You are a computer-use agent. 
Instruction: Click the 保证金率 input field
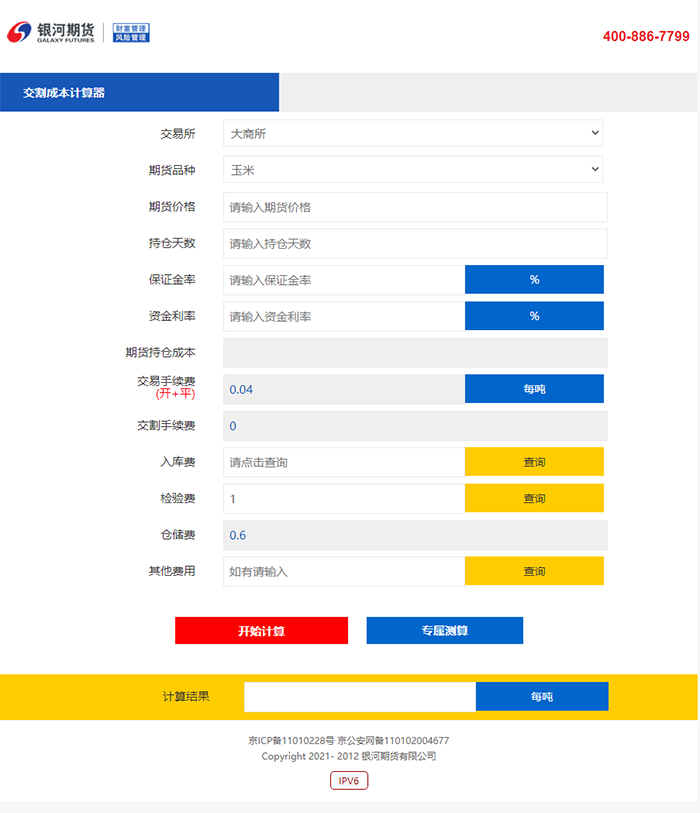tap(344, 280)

==

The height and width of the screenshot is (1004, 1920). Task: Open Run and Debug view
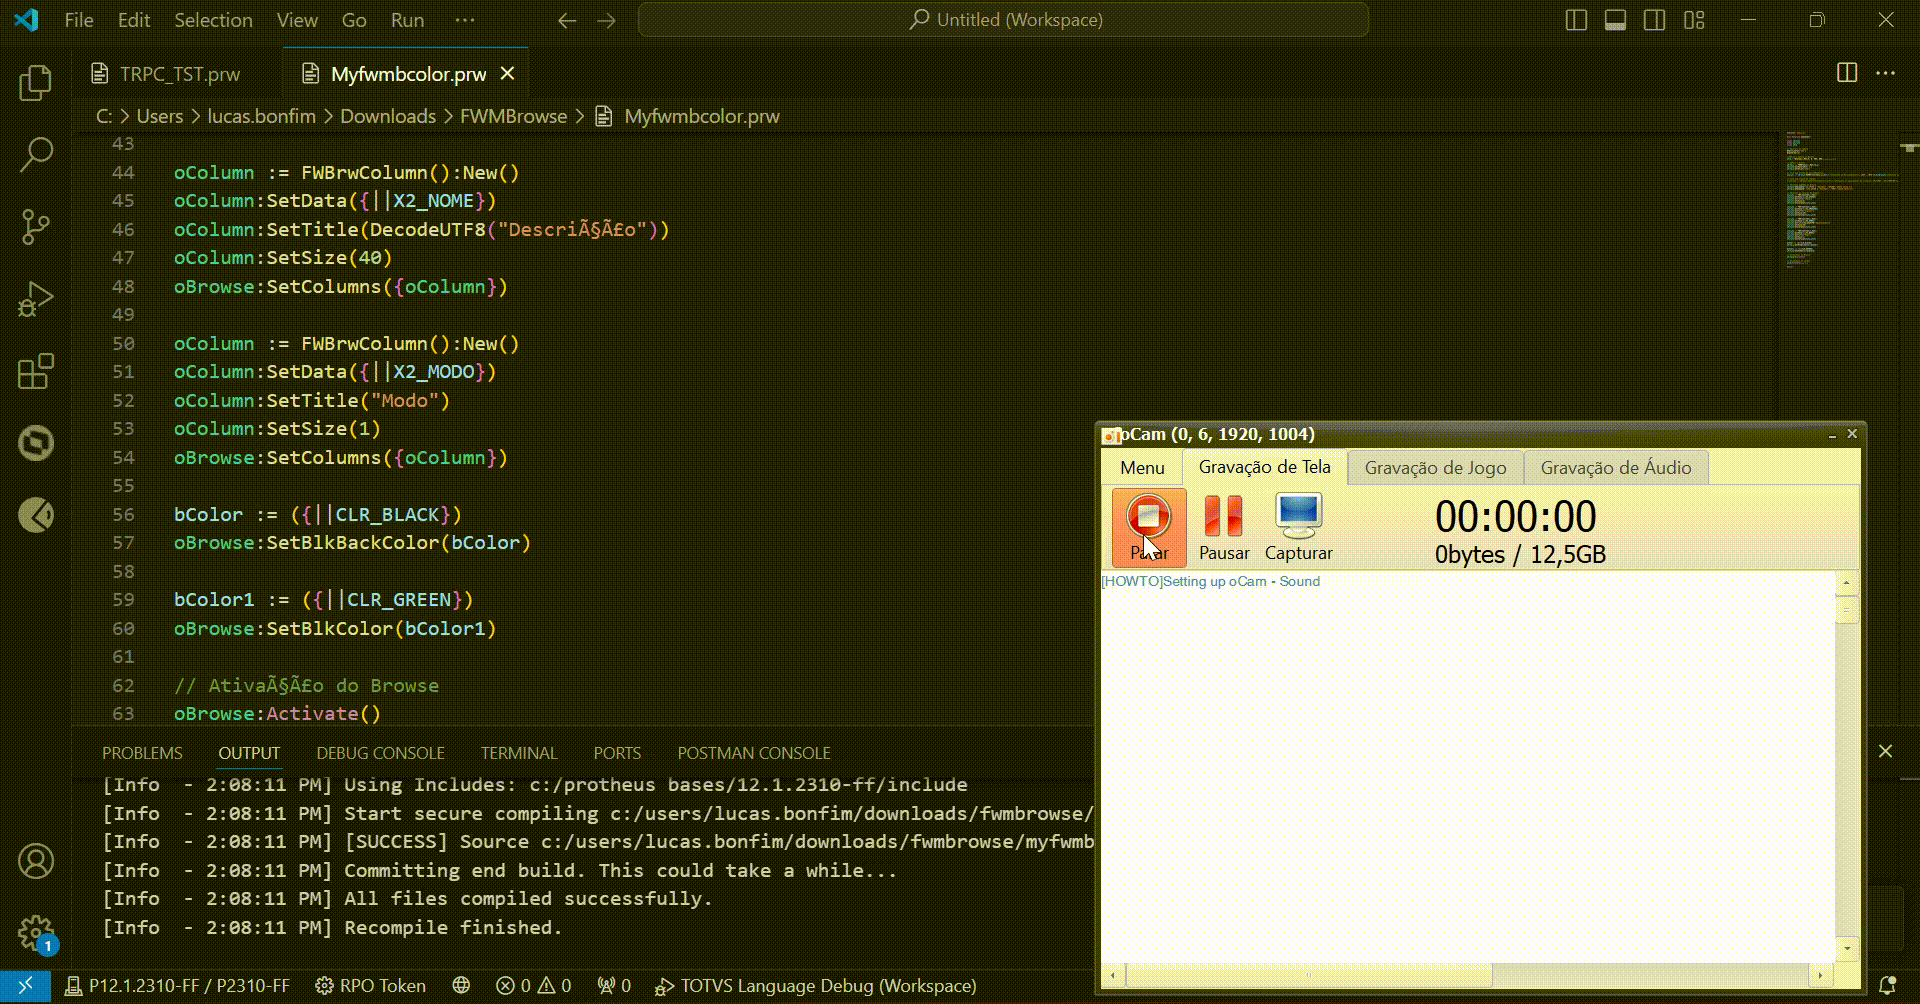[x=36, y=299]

• [Task to carry out] Show every line of the rows above that contains the string "height", counting only matches with the same letter case.

• [Result for this exercise]
The height and width of the screenshot is (1004, 1920). Task: Open Run and Debug view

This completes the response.